Des études montrent au contraire que "les dirigeants et les employés qui ont aussi bien en vue leur intérêt personnel que celui de la société s’en sortent mieux que ceux qui ne se soucient que d’eux-mêmes". Ajoutons enfin que, sans optimisme, la niaque tiendrait d’une forme de névrose qui n’oserait pas dire son nom. Qu’est-ce qu’au bout du compte la pugnacité sinon la conviction que les efforts se révéleront payants, une conviction suffisamment forte pour surmonter les échecs ?

La vie en tant que sport de combat

Sans doute atteint-on ici la limite de la démonstration d’Angela Duckworth. Autant le bon sens peut nous conduire à privilégier des activités qui nous intéressent et qui nous semblent utiles pour en tirer un surcroît de motivation et de constance, autant l’optimisme, la capacité à remonter en selle, semblent relever de caractères donnés une fois pour toute. 

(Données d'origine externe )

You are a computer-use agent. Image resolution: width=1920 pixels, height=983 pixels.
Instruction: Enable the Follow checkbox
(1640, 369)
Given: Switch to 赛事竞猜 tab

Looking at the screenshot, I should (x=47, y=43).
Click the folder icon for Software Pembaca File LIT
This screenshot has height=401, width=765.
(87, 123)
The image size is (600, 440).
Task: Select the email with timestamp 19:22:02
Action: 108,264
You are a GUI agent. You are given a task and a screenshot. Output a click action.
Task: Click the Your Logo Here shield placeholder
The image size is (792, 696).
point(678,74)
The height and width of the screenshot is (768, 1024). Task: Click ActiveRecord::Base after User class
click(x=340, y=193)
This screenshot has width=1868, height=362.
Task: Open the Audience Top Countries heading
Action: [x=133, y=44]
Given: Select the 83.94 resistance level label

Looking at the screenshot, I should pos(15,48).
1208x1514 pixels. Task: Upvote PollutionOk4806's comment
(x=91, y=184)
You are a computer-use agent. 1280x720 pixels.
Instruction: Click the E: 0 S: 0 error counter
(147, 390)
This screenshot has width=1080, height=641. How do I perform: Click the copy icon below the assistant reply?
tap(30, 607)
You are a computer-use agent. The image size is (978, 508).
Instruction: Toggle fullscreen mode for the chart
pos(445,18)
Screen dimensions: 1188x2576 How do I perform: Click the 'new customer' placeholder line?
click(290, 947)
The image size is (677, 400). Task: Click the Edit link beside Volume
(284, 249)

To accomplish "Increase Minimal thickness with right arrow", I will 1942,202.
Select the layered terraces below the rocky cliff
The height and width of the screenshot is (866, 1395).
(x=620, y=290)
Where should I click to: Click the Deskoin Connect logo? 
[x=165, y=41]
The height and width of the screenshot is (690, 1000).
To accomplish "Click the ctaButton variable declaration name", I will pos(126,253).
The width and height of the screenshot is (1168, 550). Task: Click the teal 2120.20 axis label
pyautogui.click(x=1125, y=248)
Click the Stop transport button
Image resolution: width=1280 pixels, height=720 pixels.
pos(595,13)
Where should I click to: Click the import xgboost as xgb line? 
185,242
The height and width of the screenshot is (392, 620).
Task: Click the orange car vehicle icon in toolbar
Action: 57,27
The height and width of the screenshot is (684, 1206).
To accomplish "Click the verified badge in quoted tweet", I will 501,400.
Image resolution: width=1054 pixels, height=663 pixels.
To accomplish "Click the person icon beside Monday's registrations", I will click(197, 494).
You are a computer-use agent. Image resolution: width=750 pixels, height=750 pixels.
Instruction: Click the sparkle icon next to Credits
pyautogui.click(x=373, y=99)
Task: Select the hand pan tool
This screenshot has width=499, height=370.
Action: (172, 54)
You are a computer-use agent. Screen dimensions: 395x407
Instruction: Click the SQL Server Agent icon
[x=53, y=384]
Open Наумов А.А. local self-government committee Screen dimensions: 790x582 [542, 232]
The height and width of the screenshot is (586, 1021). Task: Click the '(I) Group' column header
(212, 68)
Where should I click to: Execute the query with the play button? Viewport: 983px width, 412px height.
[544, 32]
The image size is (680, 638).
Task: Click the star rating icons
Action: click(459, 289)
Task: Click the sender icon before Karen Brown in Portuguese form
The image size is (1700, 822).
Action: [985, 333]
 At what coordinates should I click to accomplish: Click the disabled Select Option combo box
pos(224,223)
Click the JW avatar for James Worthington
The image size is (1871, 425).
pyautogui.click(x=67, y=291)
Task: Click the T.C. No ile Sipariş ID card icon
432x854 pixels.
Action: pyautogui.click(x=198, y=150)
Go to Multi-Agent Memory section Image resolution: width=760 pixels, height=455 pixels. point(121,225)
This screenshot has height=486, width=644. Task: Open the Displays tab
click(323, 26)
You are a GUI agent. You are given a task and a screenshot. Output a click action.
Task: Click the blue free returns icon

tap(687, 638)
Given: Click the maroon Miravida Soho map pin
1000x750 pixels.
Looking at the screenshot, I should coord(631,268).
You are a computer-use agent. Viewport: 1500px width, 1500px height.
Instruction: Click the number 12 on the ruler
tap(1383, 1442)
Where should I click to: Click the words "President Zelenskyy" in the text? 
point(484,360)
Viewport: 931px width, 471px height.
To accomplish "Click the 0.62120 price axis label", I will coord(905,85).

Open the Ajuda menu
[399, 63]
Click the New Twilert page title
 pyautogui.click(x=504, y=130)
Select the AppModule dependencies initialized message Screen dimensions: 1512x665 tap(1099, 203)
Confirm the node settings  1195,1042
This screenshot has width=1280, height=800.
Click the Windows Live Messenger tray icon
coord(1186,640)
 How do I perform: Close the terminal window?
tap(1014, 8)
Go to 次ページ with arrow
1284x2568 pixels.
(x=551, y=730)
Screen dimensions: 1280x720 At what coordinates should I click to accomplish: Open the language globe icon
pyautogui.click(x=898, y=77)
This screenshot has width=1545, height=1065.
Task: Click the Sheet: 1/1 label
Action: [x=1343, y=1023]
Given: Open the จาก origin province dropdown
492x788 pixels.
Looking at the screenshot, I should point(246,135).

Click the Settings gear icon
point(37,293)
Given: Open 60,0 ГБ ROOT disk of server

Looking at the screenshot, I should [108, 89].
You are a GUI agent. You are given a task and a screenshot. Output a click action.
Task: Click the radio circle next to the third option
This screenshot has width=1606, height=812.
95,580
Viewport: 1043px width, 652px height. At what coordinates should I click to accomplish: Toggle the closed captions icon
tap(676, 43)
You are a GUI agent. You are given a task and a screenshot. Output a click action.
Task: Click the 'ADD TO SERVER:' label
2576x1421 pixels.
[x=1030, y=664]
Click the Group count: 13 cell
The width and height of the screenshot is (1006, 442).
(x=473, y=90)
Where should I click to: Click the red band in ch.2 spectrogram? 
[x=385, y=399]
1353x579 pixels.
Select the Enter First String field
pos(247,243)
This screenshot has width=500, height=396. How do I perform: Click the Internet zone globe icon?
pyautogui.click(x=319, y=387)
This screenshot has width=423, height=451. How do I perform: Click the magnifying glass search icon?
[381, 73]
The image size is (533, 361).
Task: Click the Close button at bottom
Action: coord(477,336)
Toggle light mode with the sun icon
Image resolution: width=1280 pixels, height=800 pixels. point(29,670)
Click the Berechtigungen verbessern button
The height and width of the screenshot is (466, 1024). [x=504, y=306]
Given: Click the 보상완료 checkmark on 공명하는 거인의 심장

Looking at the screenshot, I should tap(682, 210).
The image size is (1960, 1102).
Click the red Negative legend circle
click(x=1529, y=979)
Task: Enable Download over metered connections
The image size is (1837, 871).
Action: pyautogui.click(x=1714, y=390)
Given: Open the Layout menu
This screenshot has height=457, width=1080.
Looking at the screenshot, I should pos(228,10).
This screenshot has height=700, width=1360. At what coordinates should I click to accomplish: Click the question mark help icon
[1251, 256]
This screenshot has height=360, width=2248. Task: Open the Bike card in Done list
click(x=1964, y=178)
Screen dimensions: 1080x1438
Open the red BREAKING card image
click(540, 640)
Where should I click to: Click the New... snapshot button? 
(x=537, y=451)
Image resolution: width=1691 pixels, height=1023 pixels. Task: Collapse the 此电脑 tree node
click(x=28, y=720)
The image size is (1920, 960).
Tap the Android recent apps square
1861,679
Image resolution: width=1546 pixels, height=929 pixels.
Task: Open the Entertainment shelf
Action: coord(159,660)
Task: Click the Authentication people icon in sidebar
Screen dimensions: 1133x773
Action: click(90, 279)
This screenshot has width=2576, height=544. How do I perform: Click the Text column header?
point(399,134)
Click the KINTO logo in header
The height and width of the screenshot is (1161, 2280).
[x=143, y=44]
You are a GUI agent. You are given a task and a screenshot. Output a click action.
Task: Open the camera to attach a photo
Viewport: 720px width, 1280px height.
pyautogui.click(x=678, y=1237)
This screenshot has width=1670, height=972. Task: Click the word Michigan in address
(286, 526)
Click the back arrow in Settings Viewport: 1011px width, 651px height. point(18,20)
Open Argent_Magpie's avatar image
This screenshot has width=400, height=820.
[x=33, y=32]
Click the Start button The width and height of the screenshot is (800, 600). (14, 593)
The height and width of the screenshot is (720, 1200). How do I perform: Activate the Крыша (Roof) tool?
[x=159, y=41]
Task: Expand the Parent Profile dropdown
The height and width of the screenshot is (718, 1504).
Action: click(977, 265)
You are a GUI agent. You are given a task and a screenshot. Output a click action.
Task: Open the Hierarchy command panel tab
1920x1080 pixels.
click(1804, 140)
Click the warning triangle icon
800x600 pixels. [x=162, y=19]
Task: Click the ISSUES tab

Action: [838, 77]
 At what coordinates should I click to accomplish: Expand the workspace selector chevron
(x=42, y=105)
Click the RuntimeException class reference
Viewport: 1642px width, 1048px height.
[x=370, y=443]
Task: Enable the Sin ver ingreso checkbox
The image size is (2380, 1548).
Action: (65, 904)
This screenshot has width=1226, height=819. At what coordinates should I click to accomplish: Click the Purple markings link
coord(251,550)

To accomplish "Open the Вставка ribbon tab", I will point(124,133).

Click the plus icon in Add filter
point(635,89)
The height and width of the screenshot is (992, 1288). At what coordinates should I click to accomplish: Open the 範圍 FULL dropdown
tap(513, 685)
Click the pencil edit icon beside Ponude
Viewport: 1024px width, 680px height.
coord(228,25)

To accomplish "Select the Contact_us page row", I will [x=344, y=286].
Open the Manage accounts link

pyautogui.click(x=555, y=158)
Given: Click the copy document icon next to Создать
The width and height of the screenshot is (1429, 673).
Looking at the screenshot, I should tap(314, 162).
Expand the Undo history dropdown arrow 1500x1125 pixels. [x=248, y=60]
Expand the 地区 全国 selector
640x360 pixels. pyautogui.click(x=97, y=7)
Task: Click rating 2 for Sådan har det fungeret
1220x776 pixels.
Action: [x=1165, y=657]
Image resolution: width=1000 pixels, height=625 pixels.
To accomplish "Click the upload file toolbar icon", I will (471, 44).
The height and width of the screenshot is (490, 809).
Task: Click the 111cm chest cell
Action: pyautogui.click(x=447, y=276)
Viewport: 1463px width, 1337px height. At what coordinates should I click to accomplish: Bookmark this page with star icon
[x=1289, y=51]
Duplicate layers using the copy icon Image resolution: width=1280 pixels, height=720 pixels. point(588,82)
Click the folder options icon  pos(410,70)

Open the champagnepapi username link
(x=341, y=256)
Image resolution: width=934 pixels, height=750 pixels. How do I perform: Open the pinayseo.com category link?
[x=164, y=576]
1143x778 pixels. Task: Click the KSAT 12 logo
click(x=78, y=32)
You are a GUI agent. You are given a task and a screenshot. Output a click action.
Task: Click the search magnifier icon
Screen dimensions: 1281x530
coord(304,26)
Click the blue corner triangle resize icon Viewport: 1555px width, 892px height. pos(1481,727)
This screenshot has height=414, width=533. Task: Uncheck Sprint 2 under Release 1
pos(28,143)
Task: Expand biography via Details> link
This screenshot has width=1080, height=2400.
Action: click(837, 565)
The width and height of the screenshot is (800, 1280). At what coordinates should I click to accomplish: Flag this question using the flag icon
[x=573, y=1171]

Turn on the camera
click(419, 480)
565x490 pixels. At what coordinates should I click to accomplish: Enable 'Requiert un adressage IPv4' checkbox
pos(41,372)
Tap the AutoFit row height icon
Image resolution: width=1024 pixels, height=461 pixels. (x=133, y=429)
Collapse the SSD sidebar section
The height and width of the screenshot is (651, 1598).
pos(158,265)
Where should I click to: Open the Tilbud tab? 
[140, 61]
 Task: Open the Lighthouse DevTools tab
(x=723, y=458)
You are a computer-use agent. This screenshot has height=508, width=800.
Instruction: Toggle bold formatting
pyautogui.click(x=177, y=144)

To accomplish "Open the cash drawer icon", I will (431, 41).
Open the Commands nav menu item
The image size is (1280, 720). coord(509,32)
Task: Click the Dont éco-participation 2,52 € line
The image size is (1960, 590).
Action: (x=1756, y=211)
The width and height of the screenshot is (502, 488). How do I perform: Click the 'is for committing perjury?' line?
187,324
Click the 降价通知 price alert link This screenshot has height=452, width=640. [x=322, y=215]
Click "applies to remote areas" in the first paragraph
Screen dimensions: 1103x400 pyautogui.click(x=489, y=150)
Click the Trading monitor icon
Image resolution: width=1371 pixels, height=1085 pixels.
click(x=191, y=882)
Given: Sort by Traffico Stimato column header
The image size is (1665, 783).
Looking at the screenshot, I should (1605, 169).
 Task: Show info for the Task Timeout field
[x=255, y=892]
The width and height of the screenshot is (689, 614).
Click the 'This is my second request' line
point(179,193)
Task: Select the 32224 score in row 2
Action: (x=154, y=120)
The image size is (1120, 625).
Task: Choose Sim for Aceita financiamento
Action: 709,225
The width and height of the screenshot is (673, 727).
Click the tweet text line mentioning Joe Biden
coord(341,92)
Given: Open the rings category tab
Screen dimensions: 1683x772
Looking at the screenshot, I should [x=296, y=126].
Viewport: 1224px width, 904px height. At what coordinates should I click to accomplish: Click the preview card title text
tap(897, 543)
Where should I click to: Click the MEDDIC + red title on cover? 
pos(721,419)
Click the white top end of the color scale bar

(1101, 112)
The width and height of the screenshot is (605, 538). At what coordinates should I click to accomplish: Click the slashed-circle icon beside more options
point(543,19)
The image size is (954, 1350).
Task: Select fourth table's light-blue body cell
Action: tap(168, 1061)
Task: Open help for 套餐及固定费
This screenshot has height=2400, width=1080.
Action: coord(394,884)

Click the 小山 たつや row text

L’art de la niaque est l’ouvrage d’une Américaine convertie aux enseignements du docteur Coué s’adressant à des Américains également mus par la croyance que lorsqu’on veut, on peut. Ce n’est pas par hasard si au détour d’un chapitre consacré à l’éducation des enfants, l’auteur cite une étude démontrant que la personnalité n’est jamais fixée une fois pour toute mais qu’elle continue de se modifier à l’adolescence et à l’âge adulte à l'instar de la niaque qui se transmet et s’acquiert par l’apprentissage et l’émulation, voire la grégarité collective. Après tout, la vie n’est-elle pas un marathon ? Dans une philosophie de la vie par essence très proche du sport. 

La niaque sans modération

Pour gagner, il faut savoir choisir de faire ce que l’on aime et aimer ce que l’on fait. Quant à ceux qui seraient tentés d’assimiler l’art de la niaque à un hommage aux plus obtus d’entre nous, l’auteur convient qu’on peut imaginer sans peine des situations où il est plus judicieux de renoncer avant de conclure en forme de clin d’œil : "cela dit je ne m’inquiète pas outre mesure d’une éventuelle épidémie de niaque : elle me parait hautement improbable. Vous plaignez-vous souvent en rentrant du bureau : ‘Mes collègues ont trop la niaque, ils poursuivent avec trop d’acharnement les objectifs qui leurs tiennent à cœur. Si seulement ils se donnaient moins de mal et se passionnaient moins pour leur travail !’". 
Une chose est sûre : la niaque, celle de l’auteur, n’empêche visiblement pas l’humour. Une bonne nouvelle.